What to work on —
**a.** In the passage on Citi's outlook for SLB stock, how many analysts have recently revised their earnings estimates downward?
**b.** From the passage on Citi's outlook for SLB stock, copy everything from "The research firm" down to "2026 EBITDA projections.".
**c.** Continue the passage on Citi's outlook for SLB stock from where it stops.

Text segment —
*****

The research firm believes the negative market reaction reflects investors discounting a lower fourth-quarter EBITDA compared to company guidance, following what could be viewed as a conservative second-half forecast from management. According to InvestingPro data, 13 analysts have recently revised their earnings estimates downward for the upcoming period.
Citi suggests this negative revision cycle appears to be in its final stages after significant drops in major markets including the U.S., Saudi Arabia, and Mexico, with consensus estimates now aligning with the firm’s 2026 EBITDA projections.
The stock is currently trading at approximately 6.6 times Citi’s 2026 EBITDA estimate and offers a roughly 10% free cash flow yield, which the firm views as undervalued given the company’s prospects.
Citi expects SLB’s EBITDA growth to resume next year, driven by deal synergies and digital initiatives, potentially leading to increased investor interest in the stock toward the end of the year.

*****

Supplied data —
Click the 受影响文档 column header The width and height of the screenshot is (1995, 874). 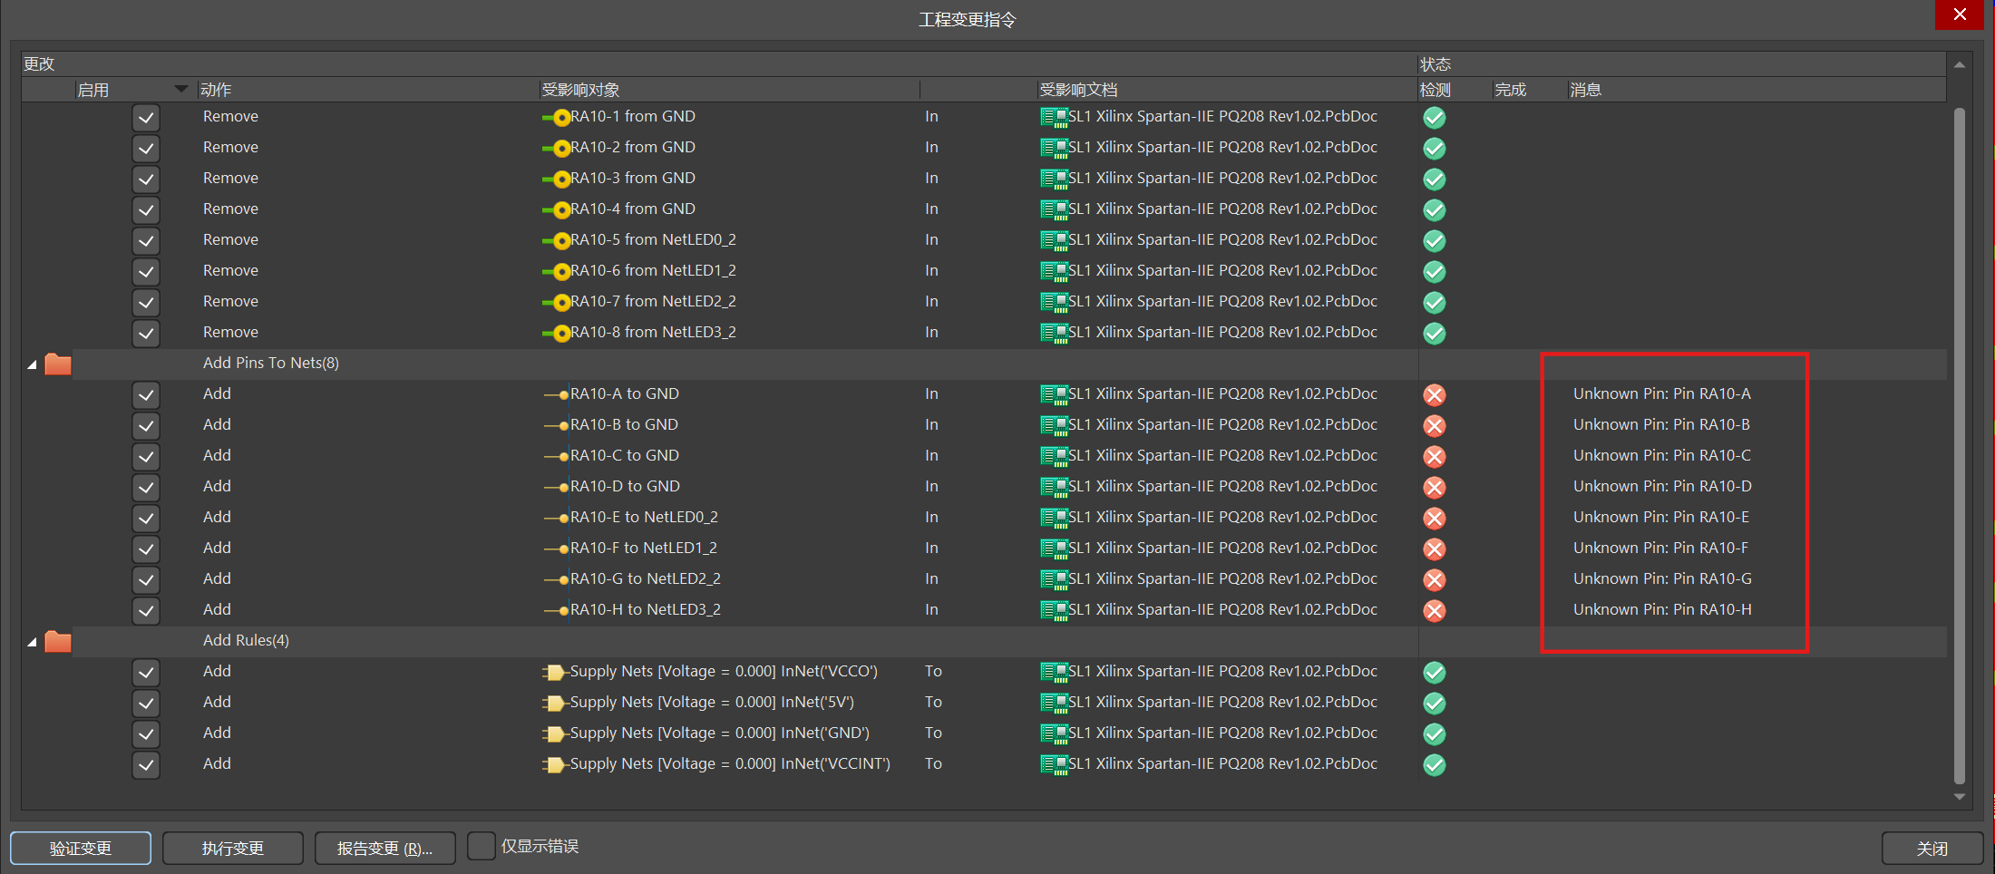pos(1078,90)
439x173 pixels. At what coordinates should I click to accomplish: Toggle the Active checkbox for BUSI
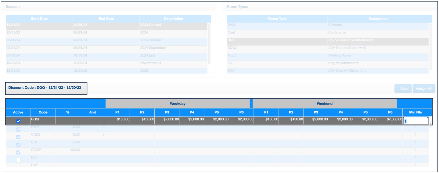tap(18, 121)
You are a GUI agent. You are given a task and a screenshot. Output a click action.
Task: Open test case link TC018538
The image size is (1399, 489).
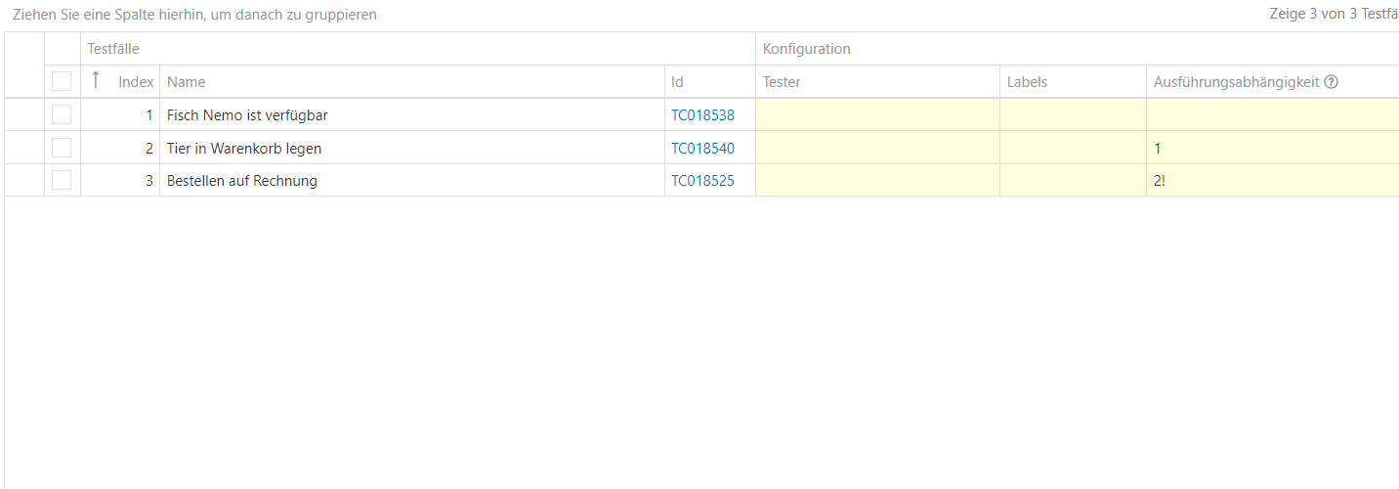point(702,115)
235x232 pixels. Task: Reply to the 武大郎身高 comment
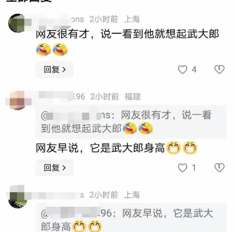point(54,168)
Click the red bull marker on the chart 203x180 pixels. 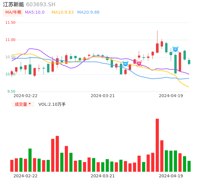[x=139, y=63]
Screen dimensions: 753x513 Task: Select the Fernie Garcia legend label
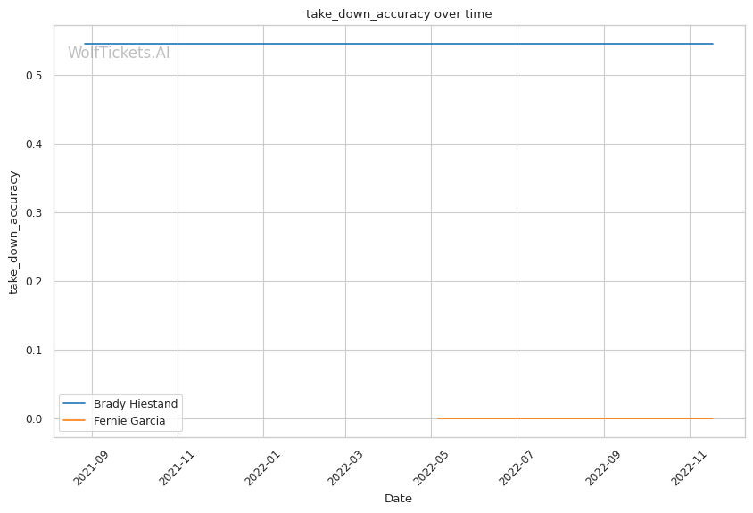click(129, 420)
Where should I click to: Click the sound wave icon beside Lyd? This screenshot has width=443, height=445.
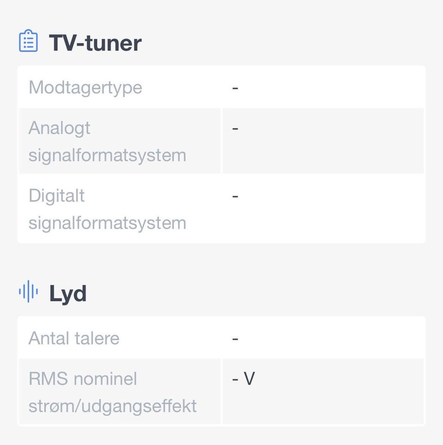click(28, 291)

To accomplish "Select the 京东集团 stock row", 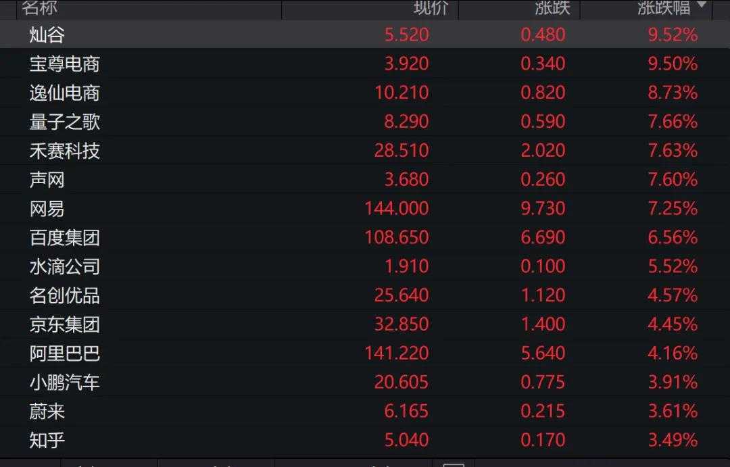I will (65, 324).
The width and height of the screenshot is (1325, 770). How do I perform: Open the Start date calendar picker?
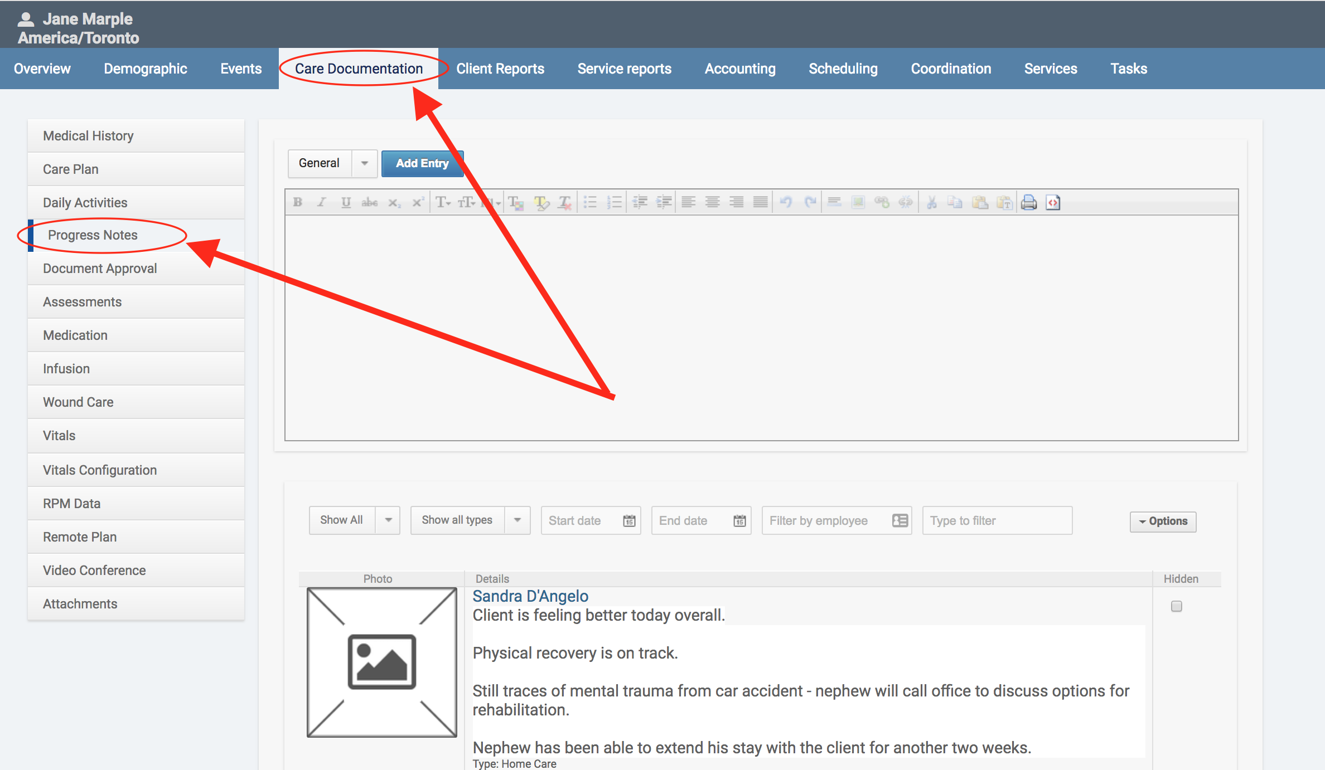[x=629, y=520]
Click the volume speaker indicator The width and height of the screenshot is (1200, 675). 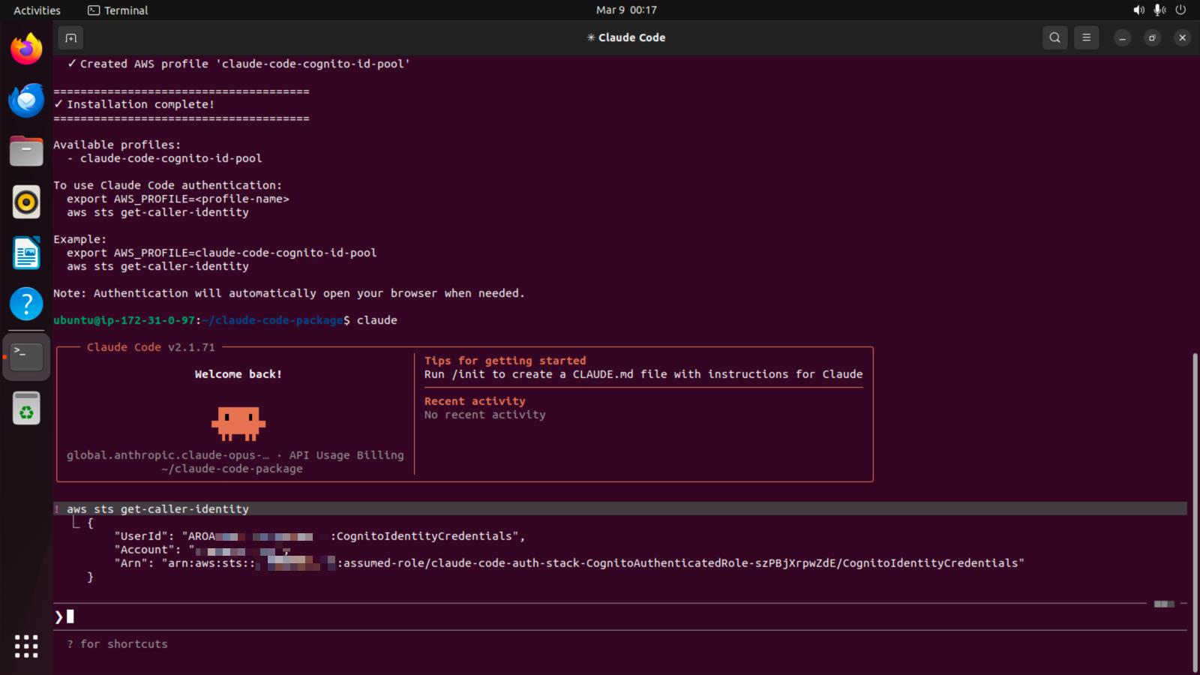(x=1139, y=11)
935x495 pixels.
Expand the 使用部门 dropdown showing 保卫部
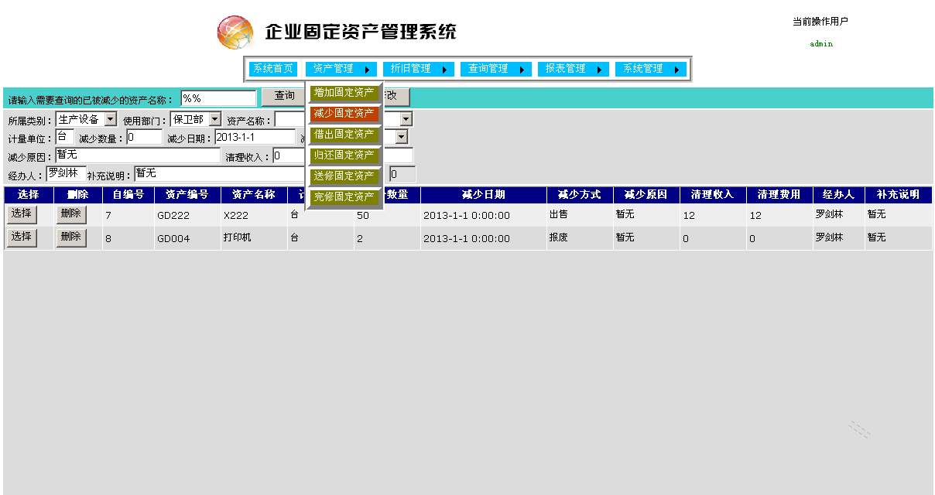[x=215, y=118]
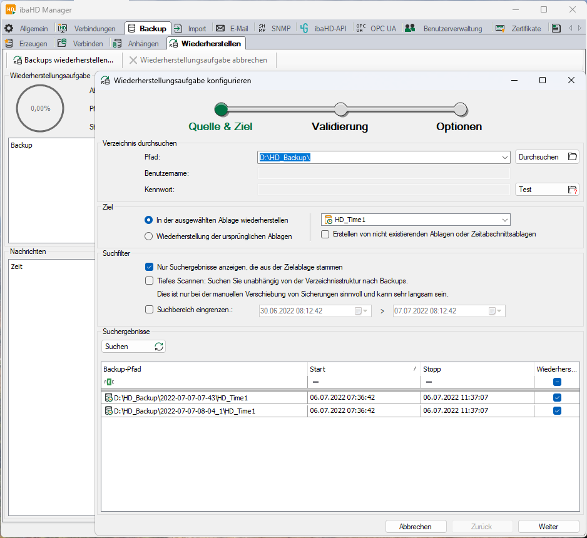Click the folder icon on Durchsuchen button
Screen dimensions: 587x538
(x=572, y=157)
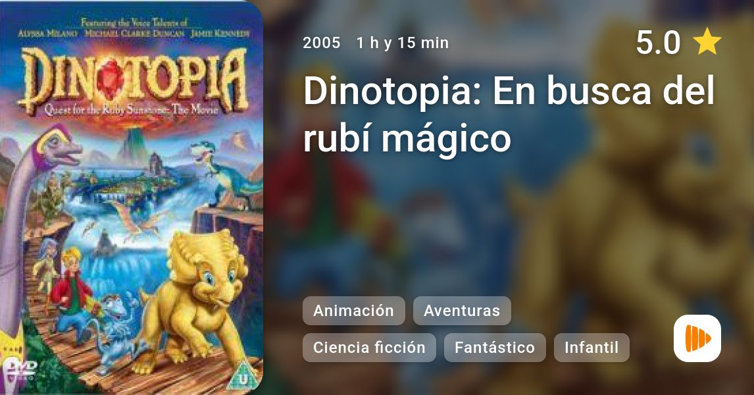Select the Aventuras genre tag
The width and height of the screenshot is (754, 395).
(x=462, y=310)
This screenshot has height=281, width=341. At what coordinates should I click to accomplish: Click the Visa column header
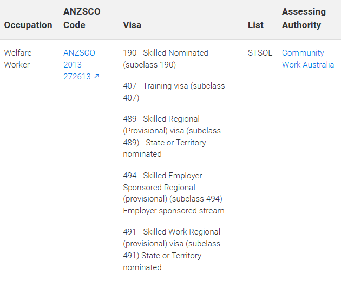pos(132,25)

*****

Answers for this exercise —
**a.** 13 analysts, according to InvestingPro data.

**b.**
The research firm believes the negative market reaction reflects investors discounting a lower fourth-quarter EBITDA compared to company guidance, following what could be viewed as a conservative second-half forecast from management. According to InvestingPro data, 13 analysts have recently revised their earnings estimates downward for the upcoming period.
Citi suggests this negative revision cycle appears to be in its final stages after significant drops in major markets including the U.S., Saudi Arabia, and Mexico, with consensus estimates now aligning with the firm’s 2026 EBITDA projections.

**c.**
In other recent news, SLB has reported its second-quarter 2025 earnings, surpassing analysts’ expectations with an earnings per share (EPS) of $0.74, slightly above the forecasted $0.73. The company’s revenue reached $8.55 billion, exceeding predictions of $8.52 billion. SLB’s acquisition of ChampionX was completed, with expectations of $400 million in annual pre-tax synergies. Analyst firms, including Stifel and Jefferies, have maintained their Buy ratings on SLB, with price targets of $52 and $53, respectively, following the company’s modest earnings beat. Stifel highlighted SLB’s resilience and focus on maximizing production from existing assets, while Jefferies noted the importance of SLB’s integration of ChampionX and APS Canada divestment. BofA Securities also reiterated its Buy rating, citing attractive risk/reward for medium to long-term investors despite oil market concerns. These developments indicate SLB’s strategic positioning and potential for growth amid challenging market conditions.